The findings he referenced come after the inquiry found the group was unfit to hold a casino licence in NSW, with Supreme Court Judge Patricia Bergin citing failures in “poor corporate governance, deficient risk management structures and processes and a poor corporate culture”.

The report, which was handed down earlier this month following an 18-month investigation, consequently led to the resignation of key Crown players, including key executive Ken Barton, and directors Andrew Demetriou, Michael Johnston and Guy Jalland. Director Harold Mitchell became the latest to announce his resignation, which followed shortly after the Andrews government announced the royal commission. 

“This is about making sure that those who hold a casino licence in Victoria uphold the highest standards of probity and integrity – and that they’re accountable for their actions,” Mr Andrews said.

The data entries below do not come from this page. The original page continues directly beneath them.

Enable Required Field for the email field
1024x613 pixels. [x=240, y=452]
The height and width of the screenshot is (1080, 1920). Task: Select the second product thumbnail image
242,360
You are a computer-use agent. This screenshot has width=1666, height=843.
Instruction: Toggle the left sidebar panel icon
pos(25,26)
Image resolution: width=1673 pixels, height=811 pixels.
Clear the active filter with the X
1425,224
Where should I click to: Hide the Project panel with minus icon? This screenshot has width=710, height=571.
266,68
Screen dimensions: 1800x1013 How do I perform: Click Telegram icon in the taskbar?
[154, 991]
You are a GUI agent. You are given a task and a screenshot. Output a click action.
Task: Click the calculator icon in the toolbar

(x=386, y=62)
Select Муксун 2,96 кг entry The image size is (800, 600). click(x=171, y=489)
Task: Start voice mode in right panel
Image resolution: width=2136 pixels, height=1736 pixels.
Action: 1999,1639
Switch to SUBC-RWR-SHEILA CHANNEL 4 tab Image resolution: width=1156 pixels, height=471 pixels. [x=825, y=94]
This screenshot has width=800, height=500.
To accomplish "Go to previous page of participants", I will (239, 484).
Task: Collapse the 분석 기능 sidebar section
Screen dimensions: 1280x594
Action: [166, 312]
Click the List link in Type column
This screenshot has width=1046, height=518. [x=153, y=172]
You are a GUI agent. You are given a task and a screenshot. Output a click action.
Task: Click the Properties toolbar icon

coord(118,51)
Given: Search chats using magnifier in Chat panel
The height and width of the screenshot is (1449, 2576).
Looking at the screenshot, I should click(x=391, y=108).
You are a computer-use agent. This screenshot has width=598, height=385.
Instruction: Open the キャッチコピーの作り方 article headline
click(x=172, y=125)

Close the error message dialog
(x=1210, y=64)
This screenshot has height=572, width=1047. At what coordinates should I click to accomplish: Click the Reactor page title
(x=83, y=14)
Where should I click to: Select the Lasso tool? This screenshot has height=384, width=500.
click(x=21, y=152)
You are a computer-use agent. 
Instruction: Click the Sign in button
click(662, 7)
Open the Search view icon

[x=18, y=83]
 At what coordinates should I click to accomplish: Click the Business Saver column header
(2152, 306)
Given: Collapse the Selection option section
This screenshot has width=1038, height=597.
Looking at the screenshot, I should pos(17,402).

Raymond Finkelstein QC has been named as the commissioner and chairperson of the Royal Commission into Crown Melbourne Ltd (Crown Melbourne). 

Throughout his notable career, Mr Finkelstein QC has served more than 40 years at the Victorian Bar and has been a Queen’s counsel since 1986.

Mr Finkelstein QC was appointed a judge of the Federal Court in 1997 and held other appointments as deputy president of the Copyright Tribunal of Australia and president of the Australian Competition Tribunal. He officially retired as a judge of the Federal Court and president of the Competition Tribunal in 2011 and has returned to private practice at the Victorian Bar.

Mr Finkelstein QC is due to hand down his recommendations by 1 August 2021. After this, the government will legislate to enable the Victorian Gaming and Liquor Regulation Commission (VCGLR) to give effect to any findings of the royal commission.

The Minister for Consumer Affairs, Gaming and Liquor Regulation, Melissa Horne, said: “The reports from New South Wales’ ILGA Inquiry were incredibly concerning, which is why we’re establishing a Royal Commission to get the answers we need about Crown Melbourne.

“The Royal Commission will establish the facts and the Government and the VCGLR will take any necessary action at the conclusion of the investigation.

“We will not tolerate illegal behaviour in our gaming industry.”

Crown will continue to hold its licence while the royal commission takes place.